Witness Page 15
Truthfully, though, Brittany loved feeling protected and safe inside a two-door car. It didn’t make her feel at all uncomfortable or cramped. She liked the security of knowing she couldn’t open a car door and leap out of the car, because, sometimes, she did get that terrible feeling, a sudden desire to escape.
“The lab tests came back normal,” her step-mother said to her dad.
“Tres bien,” Daddy said in French. He glanced over the back seat and smiled at Brittany and she smiled back. “Are you all right, ma Cherie?” Daddy asked.
“Yes, Daddy, I am.”
Everything with her dad and step-mother was going to be normal and happy and peaceful and quiet.

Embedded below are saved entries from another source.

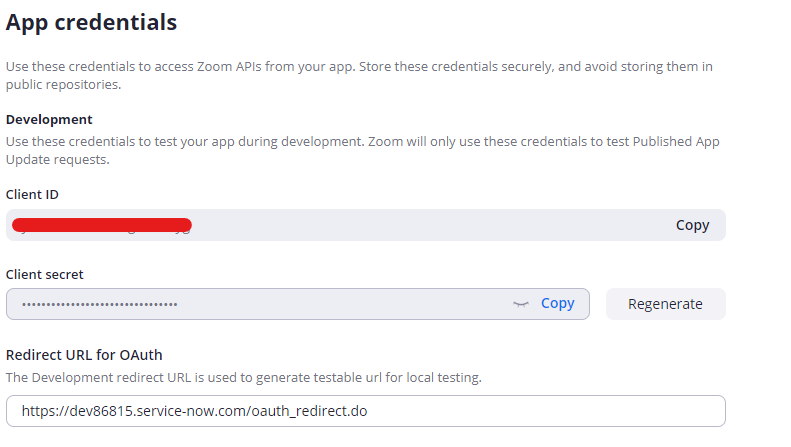Click the Published App Update requests description text
The height and width of the screenshot is (447, 791).
coord(362,150)
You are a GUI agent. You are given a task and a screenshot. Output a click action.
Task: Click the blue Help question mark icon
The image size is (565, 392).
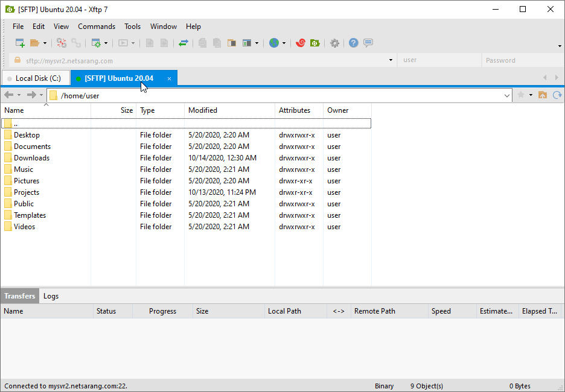pyautogui.click(x=354, y=43)
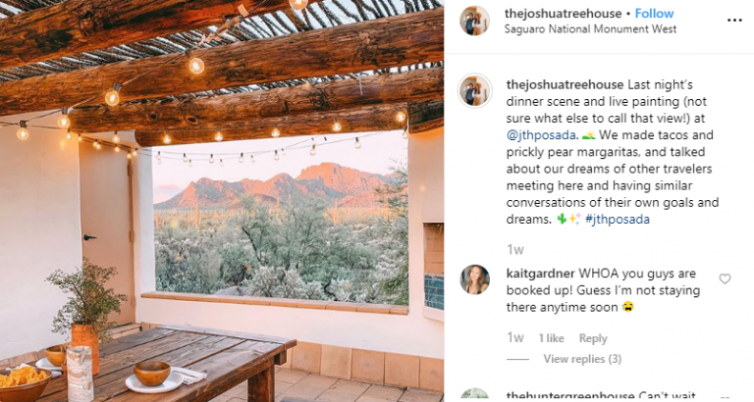Open the caption profile avatar of thejoshuatreehouse

tap(475, 91)
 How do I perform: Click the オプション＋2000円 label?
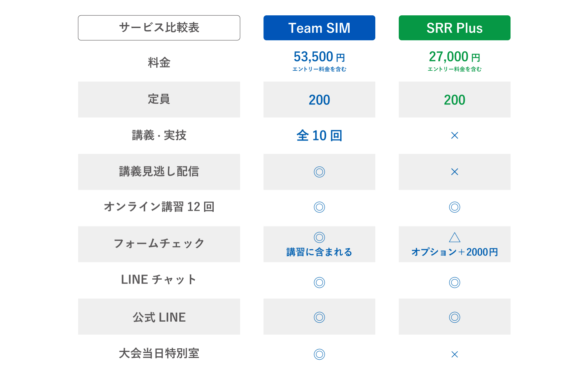(454, 252)
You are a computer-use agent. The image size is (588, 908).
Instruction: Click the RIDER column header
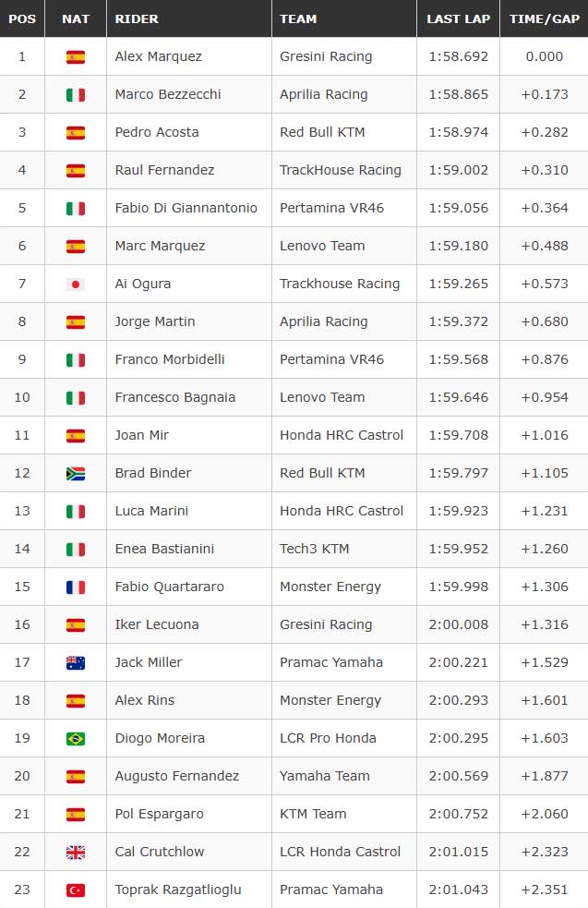(137, 18)
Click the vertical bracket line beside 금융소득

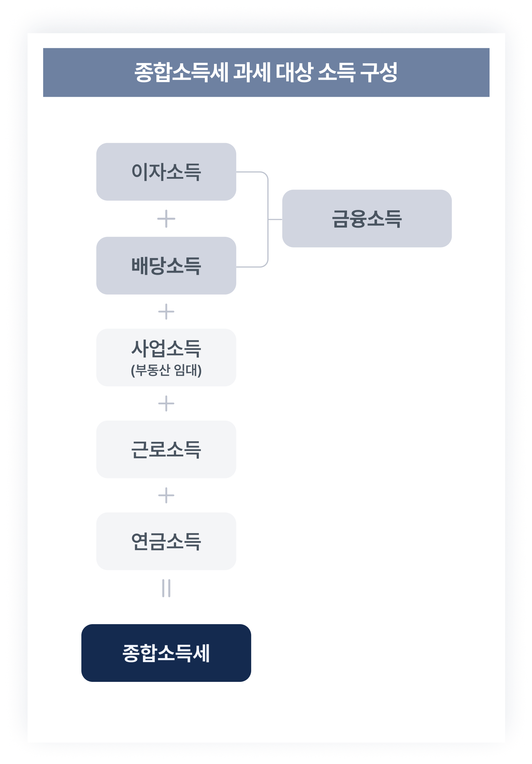(x=268, y=219)
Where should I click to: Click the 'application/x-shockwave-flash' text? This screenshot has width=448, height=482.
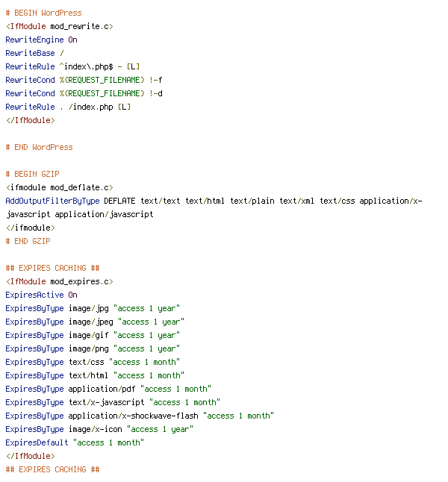click(x=133, y=416)
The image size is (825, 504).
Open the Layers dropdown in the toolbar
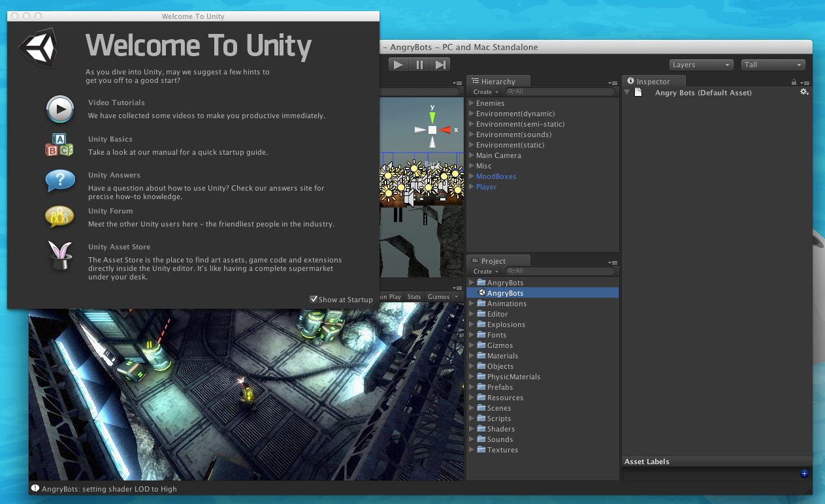(700, 65)

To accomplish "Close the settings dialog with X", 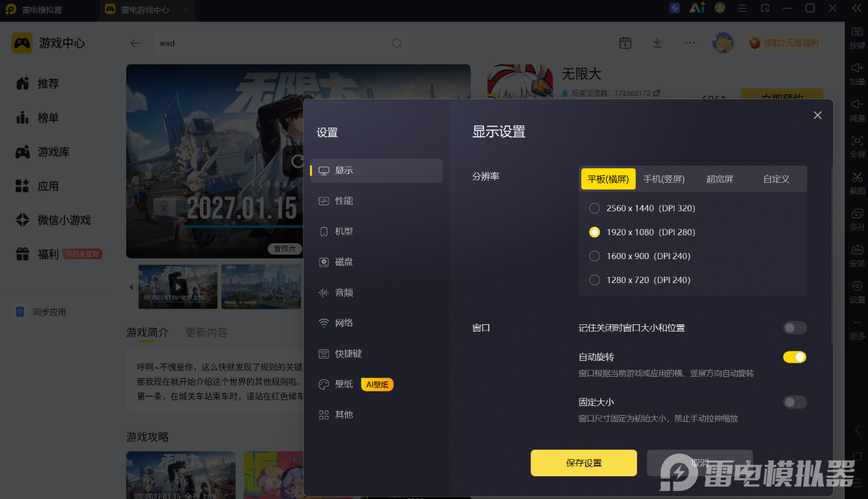I will pos(818,115).
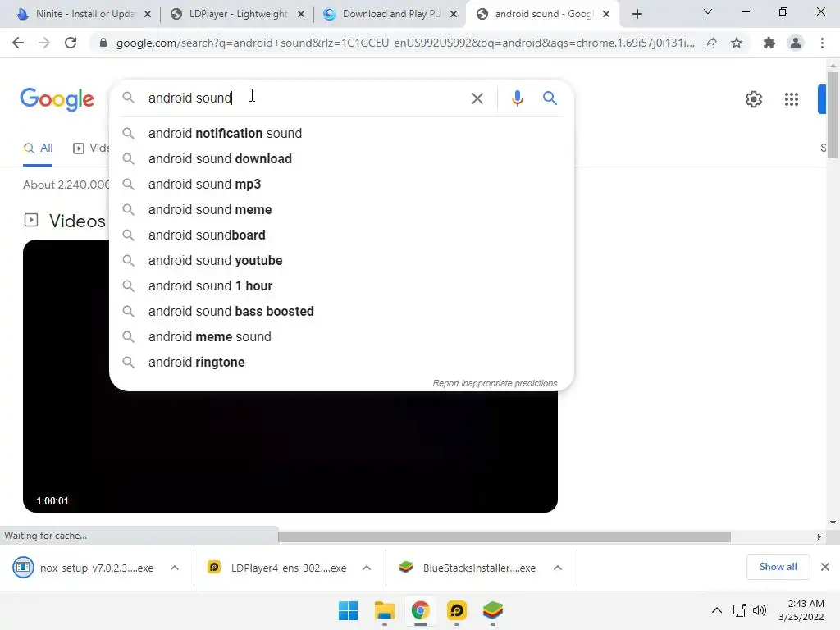Click the share page icon in address bar

(x=710, y=43)
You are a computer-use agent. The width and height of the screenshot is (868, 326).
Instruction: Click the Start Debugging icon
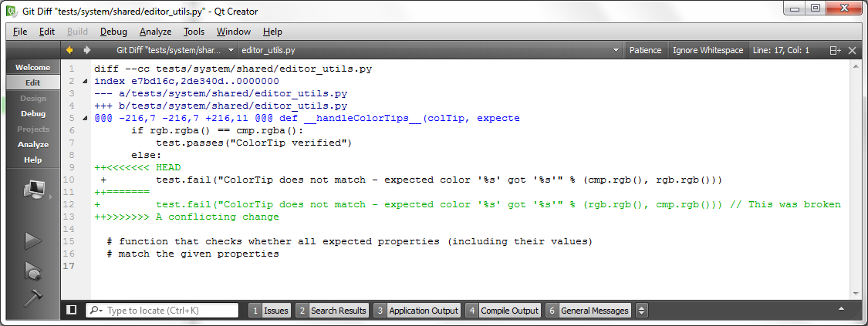(x=32, y=270)
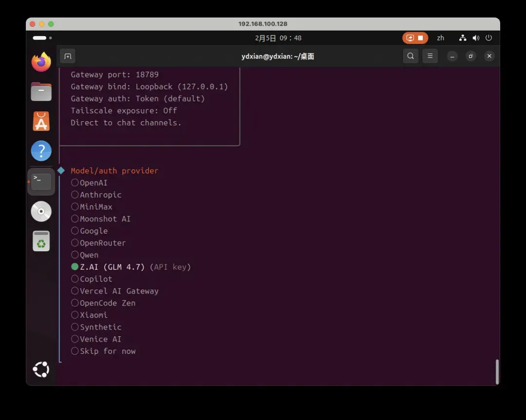This screenshot has height=420, width=526.
Task: Open the date and time calendar menu
Action: 278,38
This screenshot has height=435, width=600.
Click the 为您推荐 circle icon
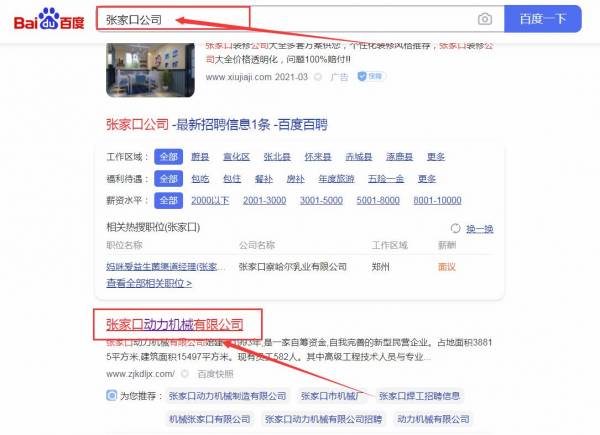[111, 395]
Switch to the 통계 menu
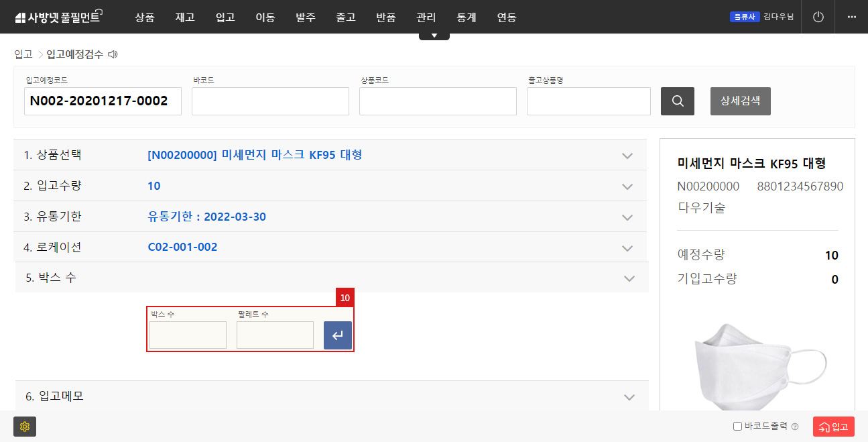The height and width of the screenshot is (442, 868). [466, 17]
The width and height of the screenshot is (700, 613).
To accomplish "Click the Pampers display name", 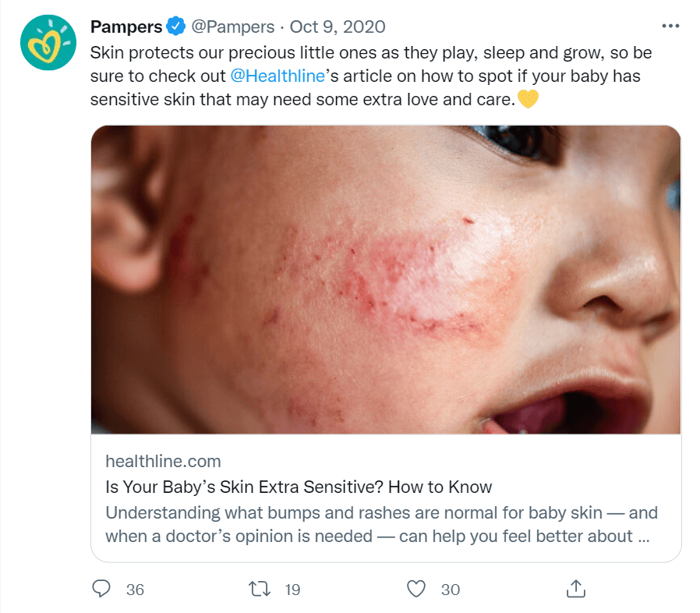I will click(x=126, y=27).

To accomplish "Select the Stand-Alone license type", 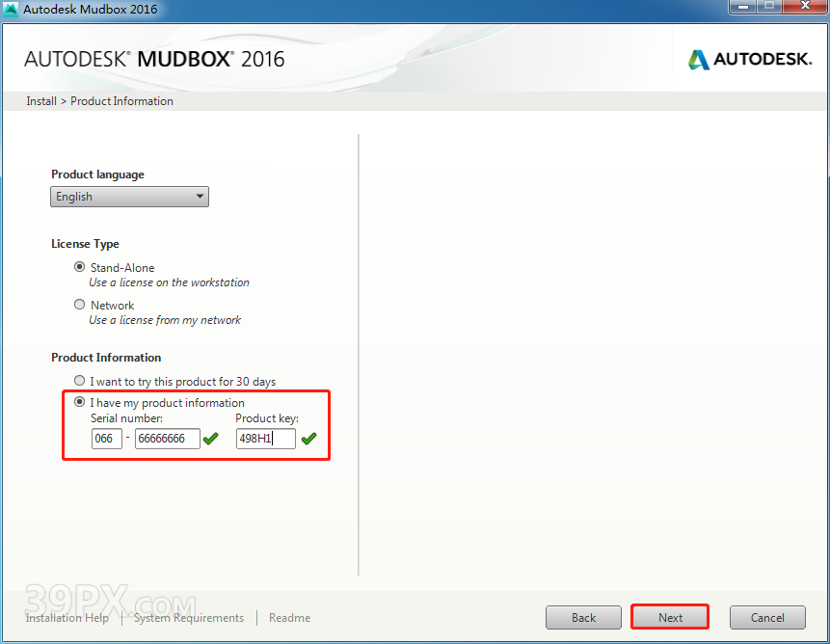I will pos(80,267).
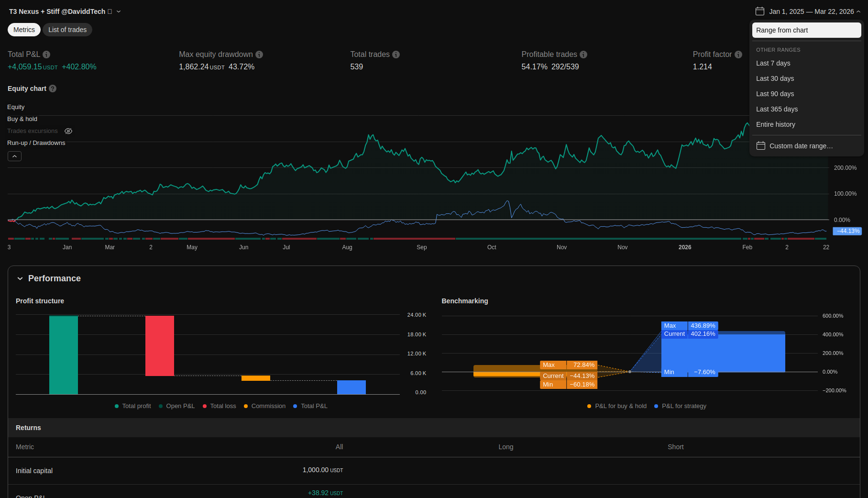Click the info icon next to Total P&L
Screen dimensions: 868x498
(x=46, y=55)
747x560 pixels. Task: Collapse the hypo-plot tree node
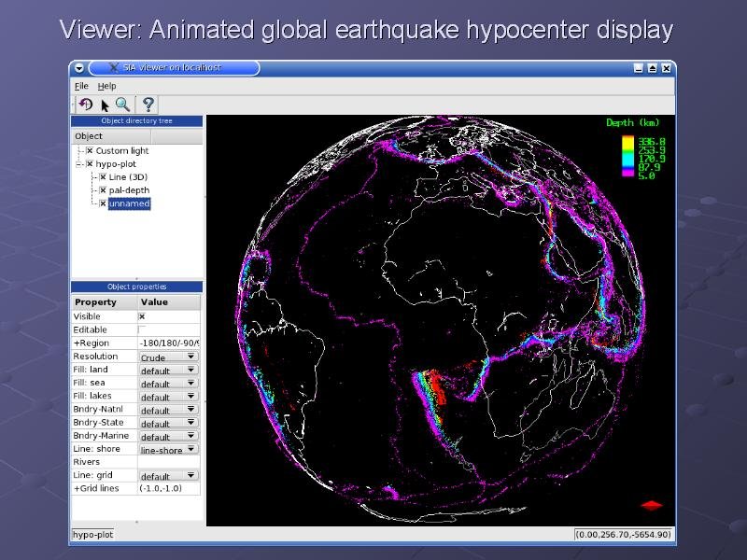(79, 163)
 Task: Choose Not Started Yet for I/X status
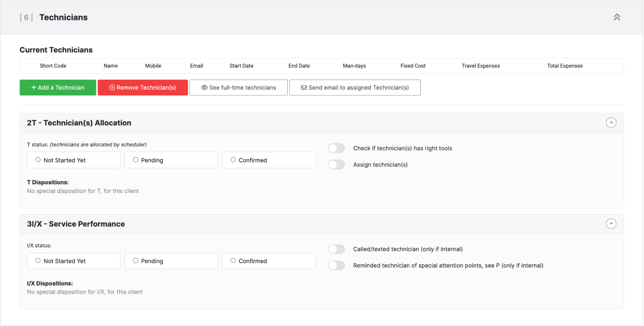click(38, 261)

The adults spoke quietly as Brittany idly scanned through her cell phone messages. After a minute, she reached into her backpack, pulled out her digital camera, and scrolled through the photos on her digital camera.
I will never forgive that asshole for he did to my mother.
With every photo of the bruises on her mother’s face, her rage grew.
“Do you want to stop for dinner on the way home, honey?” Dad asked from the front driver’s seat.
“No, Daddy, I’m fine.”
Her step-mother turned around and gave her a loving smile and Brittany returned the smile, but no matter how hard her step-mother tried, it’d never reach the level of love Brittany had felt for her own mother, for Miranda, but Miranda was now dead, and Brittany had to be practical. It was essential that she remain practical. She’d found her mother, dead, hanging from a noose in the dining room, and from that moment on, her world had cantilevered one-hundred and eighty degrees on its axis, and she’d never be the same girl again.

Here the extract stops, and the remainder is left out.